Task brief: From the entries, copy out every line in which the word "chat" is found.
=== Section Start ===
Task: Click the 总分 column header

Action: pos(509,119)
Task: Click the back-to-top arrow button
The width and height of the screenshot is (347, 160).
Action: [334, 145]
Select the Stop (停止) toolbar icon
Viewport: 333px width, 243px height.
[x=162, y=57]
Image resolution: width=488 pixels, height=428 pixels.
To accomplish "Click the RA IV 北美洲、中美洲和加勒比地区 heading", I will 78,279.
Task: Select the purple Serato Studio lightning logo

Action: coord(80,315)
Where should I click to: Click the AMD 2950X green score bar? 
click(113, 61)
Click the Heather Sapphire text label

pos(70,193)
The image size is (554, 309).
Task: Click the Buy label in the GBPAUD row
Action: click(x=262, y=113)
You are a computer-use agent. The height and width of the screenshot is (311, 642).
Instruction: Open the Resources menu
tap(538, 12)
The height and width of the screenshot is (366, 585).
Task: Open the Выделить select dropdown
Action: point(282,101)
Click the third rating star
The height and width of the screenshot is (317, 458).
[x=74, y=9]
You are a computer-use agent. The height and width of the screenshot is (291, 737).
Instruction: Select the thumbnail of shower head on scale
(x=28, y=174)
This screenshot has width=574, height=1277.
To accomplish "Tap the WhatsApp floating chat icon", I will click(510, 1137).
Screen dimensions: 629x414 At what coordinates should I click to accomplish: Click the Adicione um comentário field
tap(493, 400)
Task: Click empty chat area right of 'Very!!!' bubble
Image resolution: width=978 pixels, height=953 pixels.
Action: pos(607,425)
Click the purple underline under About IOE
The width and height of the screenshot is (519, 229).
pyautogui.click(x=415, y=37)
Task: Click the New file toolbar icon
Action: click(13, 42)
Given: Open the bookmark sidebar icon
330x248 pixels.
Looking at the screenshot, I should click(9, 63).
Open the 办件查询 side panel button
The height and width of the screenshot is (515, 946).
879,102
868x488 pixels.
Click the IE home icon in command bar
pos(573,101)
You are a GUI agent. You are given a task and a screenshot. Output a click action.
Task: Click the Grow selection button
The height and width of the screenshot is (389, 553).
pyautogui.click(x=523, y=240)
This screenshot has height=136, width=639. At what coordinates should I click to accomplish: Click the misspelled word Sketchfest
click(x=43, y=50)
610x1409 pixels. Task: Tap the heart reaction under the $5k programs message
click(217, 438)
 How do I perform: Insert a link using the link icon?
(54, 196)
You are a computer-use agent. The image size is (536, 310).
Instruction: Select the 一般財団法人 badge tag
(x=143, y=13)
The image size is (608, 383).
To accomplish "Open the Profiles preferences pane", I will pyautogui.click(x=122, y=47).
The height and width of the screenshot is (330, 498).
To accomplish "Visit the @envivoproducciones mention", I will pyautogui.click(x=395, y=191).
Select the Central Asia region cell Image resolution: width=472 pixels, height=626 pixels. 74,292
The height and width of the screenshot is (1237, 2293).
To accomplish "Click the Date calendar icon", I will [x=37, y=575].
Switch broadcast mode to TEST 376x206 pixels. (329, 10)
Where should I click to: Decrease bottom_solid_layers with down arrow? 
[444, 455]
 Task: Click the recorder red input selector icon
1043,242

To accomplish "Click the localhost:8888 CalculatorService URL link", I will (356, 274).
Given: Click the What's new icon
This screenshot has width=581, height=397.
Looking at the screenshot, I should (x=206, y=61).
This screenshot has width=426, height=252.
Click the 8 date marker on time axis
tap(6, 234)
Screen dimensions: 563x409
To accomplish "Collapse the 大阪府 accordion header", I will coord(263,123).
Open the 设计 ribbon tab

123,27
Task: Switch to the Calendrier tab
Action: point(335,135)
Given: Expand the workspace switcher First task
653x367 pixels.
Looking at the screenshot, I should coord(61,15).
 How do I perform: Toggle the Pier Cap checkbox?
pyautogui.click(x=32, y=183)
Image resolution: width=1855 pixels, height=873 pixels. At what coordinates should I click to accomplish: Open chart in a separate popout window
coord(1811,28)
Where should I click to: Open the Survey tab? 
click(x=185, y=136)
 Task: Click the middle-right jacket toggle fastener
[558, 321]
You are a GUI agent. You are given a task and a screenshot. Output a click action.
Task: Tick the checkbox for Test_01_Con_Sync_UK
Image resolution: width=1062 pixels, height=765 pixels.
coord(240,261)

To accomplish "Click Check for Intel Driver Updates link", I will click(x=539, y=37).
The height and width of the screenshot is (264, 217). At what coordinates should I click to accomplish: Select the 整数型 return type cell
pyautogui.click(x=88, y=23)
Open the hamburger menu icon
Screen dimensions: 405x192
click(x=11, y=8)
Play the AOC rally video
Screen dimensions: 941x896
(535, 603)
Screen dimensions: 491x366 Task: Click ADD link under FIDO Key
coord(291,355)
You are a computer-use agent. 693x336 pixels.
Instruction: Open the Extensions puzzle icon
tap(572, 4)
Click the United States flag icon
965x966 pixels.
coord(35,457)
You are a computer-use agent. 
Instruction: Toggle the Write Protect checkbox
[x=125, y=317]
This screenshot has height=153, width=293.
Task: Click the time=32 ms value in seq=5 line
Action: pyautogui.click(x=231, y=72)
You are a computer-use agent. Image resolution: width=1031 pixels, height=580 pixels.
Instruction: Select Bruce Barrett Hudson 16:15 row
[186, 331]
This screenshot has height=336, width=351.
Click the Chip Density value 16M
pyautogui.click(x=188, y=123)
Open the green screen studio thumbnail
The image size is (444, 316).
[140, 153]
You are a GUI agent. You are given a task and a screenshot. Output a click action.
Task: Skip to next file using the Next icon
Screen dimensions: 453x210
=== Section End ===
Answer area:
To accomplish "Tap the WhatsApp floating chat icon", I will click(510, 1137).
Task: Click empty chat area right of 'Very!!!' bubble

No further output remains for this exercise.